Just received my grizzly 4003G and I can’t find a definite answer anywhere on getting it setup FOR barrel work.
I’m just wanting this to get started off on the right path.
This is my first lathe and I greatly thank you all for any help!

This will be on a concrete floor 6 inches thick

Should this thing be bolted to the floor? And if so exactly how will I be able to level this? (I will be using machinist level),
be on 3 inch diamteter feet with threaded rod with or without rubber, mounted to oak 4x4s??
 
There are more than just a few videos on setting up and leveling a lathe. Here is just one example. I would recommend that you spend a little time on YouTube and see what is available there.

 
My lathe is older and likely worn some. Levelling with a machinist level did not agree with what cutting a test bar indicated.
THE ONLY MORAL HERE is to verify your setup with cuts. Those bubbles may speak gospel, but they dont remove metal.

#### [DATASET CONTENT]
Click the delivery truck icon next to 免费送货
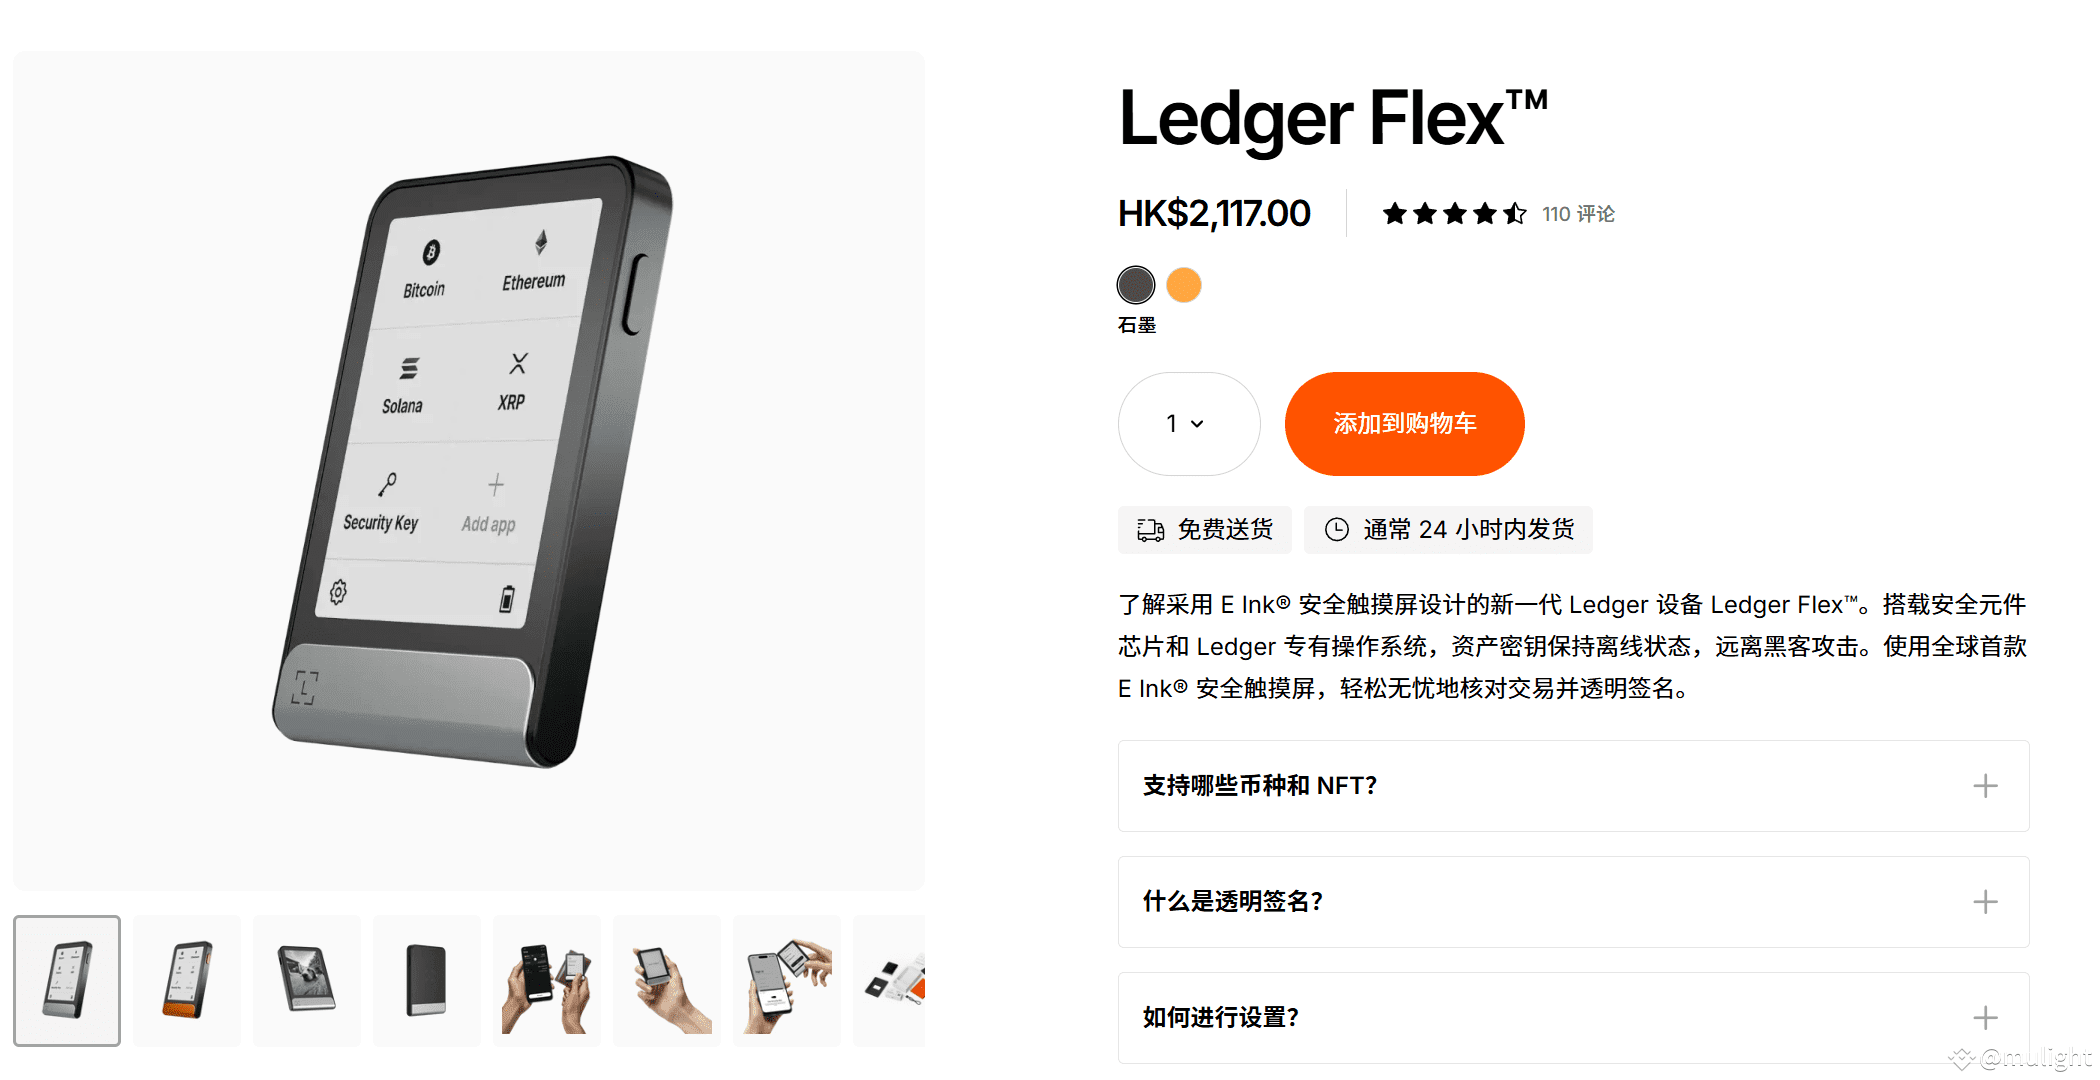The height and width of the screenshot is (1080, 2100). (1150, 530)
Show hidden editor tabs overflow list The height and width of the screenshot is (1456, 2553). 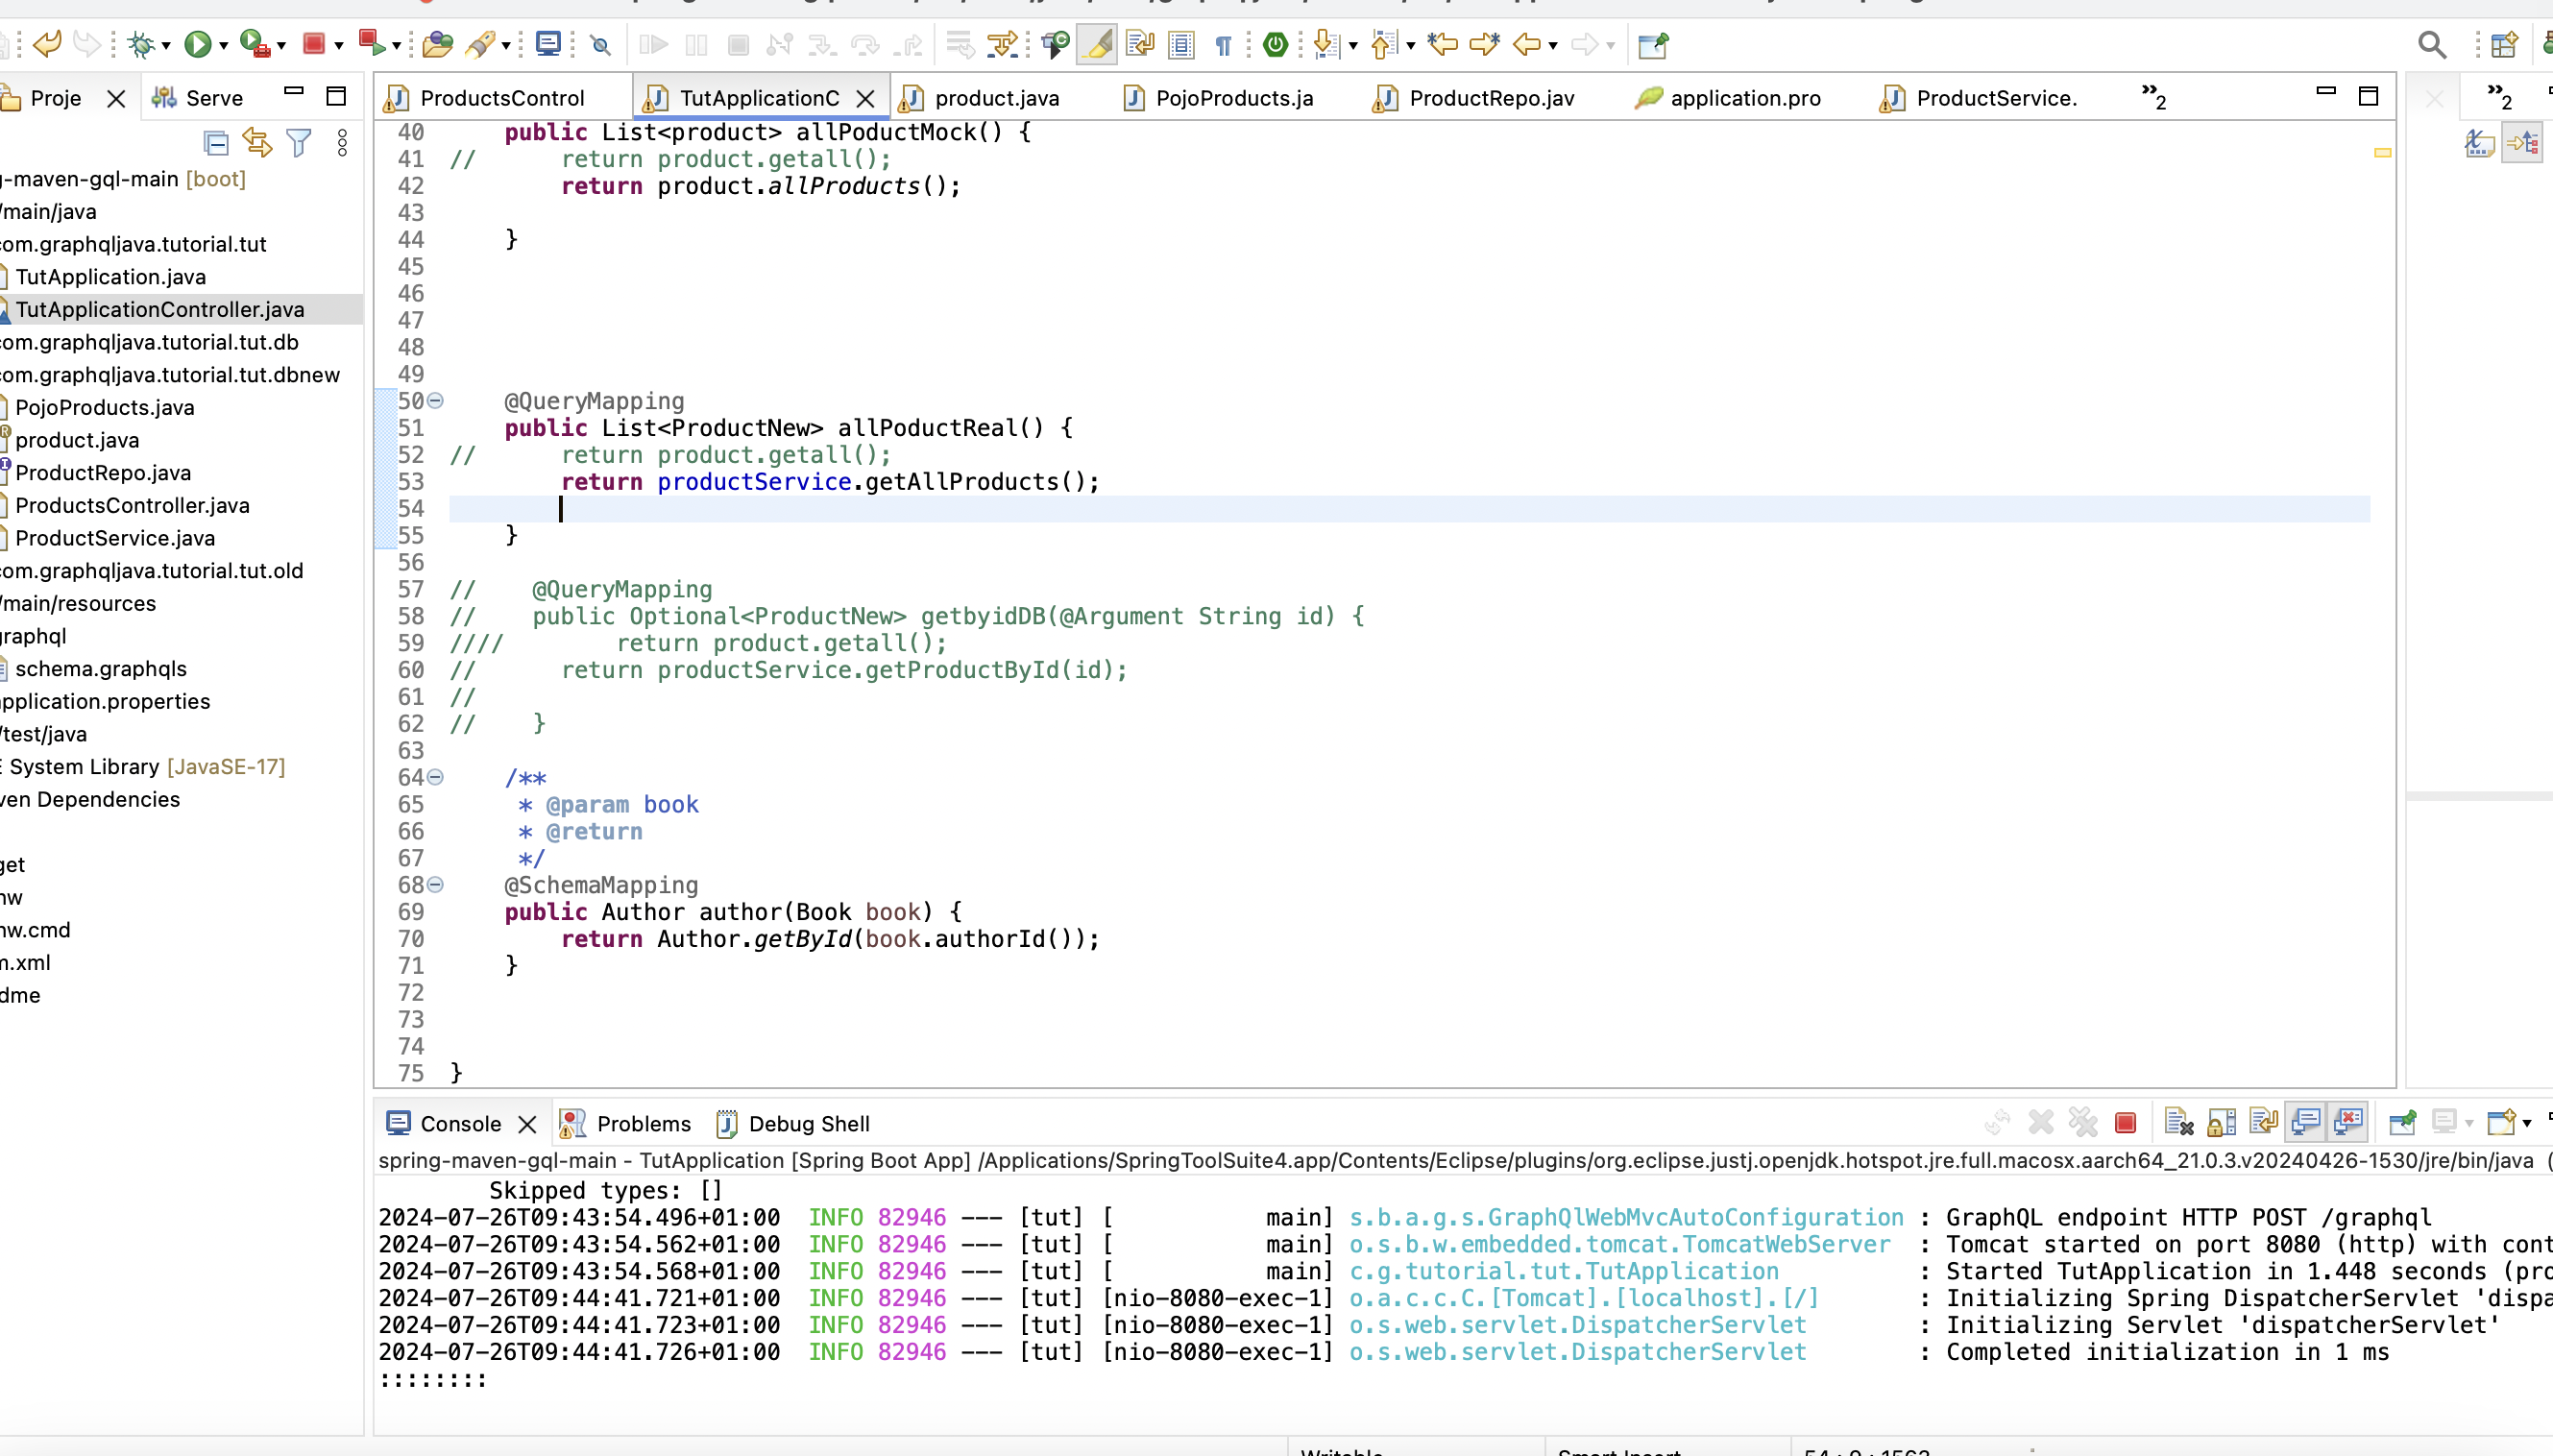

#### [GIVEN INSTRUCTION]
Which materials are named in the lathe setup discussion above?

#### [ANSWER IN FULL]
Concrete, rubber, oak, and metal.